Monday, October 25, 2004

A Luminary Is On My Side

I was reading Joel Spolsky's latest book last night, where I found another real gemstone: "Back to Basics", which shows some surprisingly (or probably not so surprisingly?) close analogies to what I tried to express just a short time ago. Joel Spolsky writes about performance issues on C strings, in particular the strcat() function, and concludes:

These are all things that require you to think about bytes, and they affect the big top-level decisions we make in all kinds of architecture and strategy. This is why my view of teaching is that first year CS students need to start at the basics, using C and building their way up from the CPU. I am actually physically disgusted that so many computer science programs think that Java is a good introductory language, because it's "easy" and you don't get confused with all that boring string/malloc stuff but you can learn cool OOP stuff which will make your big programs ever so modular. This is a pedagogical disaster waiting to happen.

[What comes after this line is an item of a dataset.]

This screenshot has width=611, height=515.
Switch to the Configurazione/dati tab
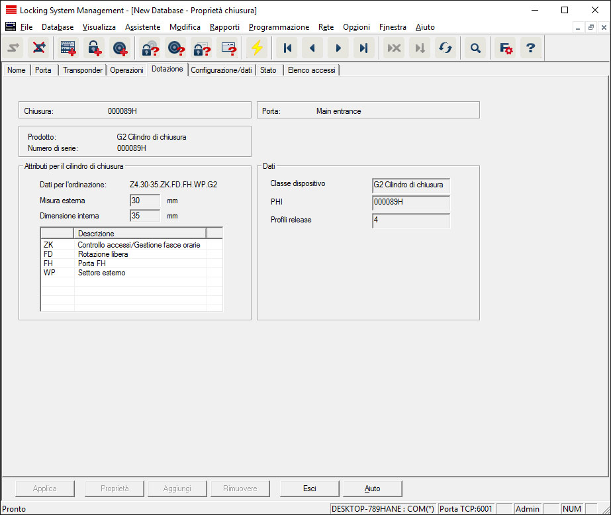coord(221,70)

Here is what I had to say some weeks ago:

The course curriculum here in Austria allows you to walk through a computer science degree without writing a single line of C or C++ (not to mention assembler).


What computer science professors tend to forget is that the opposite course is likely to happen as well to those graduates once they enter working life (those who have only applied Java or C#). There is more than Java and C# out there. And this "backward" paradigm shift is a much more difficult one. Appointing inexperienced Java programmers to a C++ or C project is a severe project risk.

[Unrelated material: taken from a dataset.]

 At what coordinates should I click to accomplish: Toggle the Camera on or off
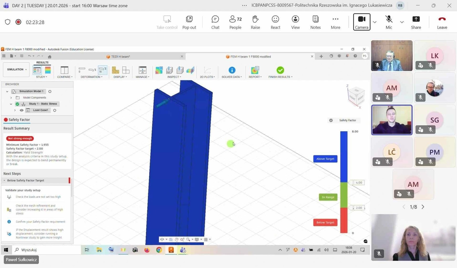click(362, 22)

It's a nice comfort to know that my opinion complies with the conclusions of a real software development celebrity. I admire Joel Spolsky's knowledge of the software industry's internal mode of operation, but the same is true for his excellent writing style. His writings are perceptive and entertaining at the same time.

In another article, "The Guerrilla Guide to Interviewing", Joel states:

Many "C programmers" just don't know how to make pointer arithmetic work. Now, ordinarily, I wouldn't reject a candidate just because he lacked a particular skill. However, I've discovered that understanding pointers in C is not a skill, it's an aptitude. In Freshman year CompSci, there are always about 200 kids at the beginning of the semester, all of whom wrote complex adventure games in BASIC for their Atari 800s when they were 4 years old. They are having a good ol'; time learning Pascal in college, until one day their professor introduces pointers, and suddenly, they don't get it. They just don't understand anything any more. 90% of the class goes off and becomes PoliSci majors, then they tell their friends that there weren't enough good looking members of the appropriate sex in their CompSci classes, that's why they switched. For some reason most people seem to be born without the part of the brain that understands pointers. This is an aptitude thing, not a skill thing – it requires a complex form of doubly-indirected thinking that some people just can't do.

<humor_mode>Java is for wimps. Real developer use C.</humor_mode>

But there is something very true in that. So much harm is done by people who just don't understand the underlyings of their code.

I have been quite lucky so far. Either I could choose my project team members (admitted, from a quite limited pool of candidates), or I happened to work in an environment with sufficiently qualified people anyway. But I know of many occasions when the opposite happened. The candidates cheated on their resume. Their presentation skills were good, so they obscured their technical incompetence - even to technical-savvy interviewers. Those interviewers just didn't dig deep enough. They were too busy presenting their company, talking 80% of the time. They really should just have asked the right questions instead. And they should have spent more time on listening carefully.

Joel is actually looking for Triple-A people only. That's kind of hard when you work in a corporate environment. I do not have any influence on the recruiting process itself, so there is no "Hire" or "No Hire" flag I could wave. In order to attract excellent people, I can only try to ensure a professional working environment within the corporate boundaries. Still, this is not what potential hires get to see when they go through the recruiting process.

But I did something else. I forwarded "The Guerrilla Guide to Interviewing" to the people in charge.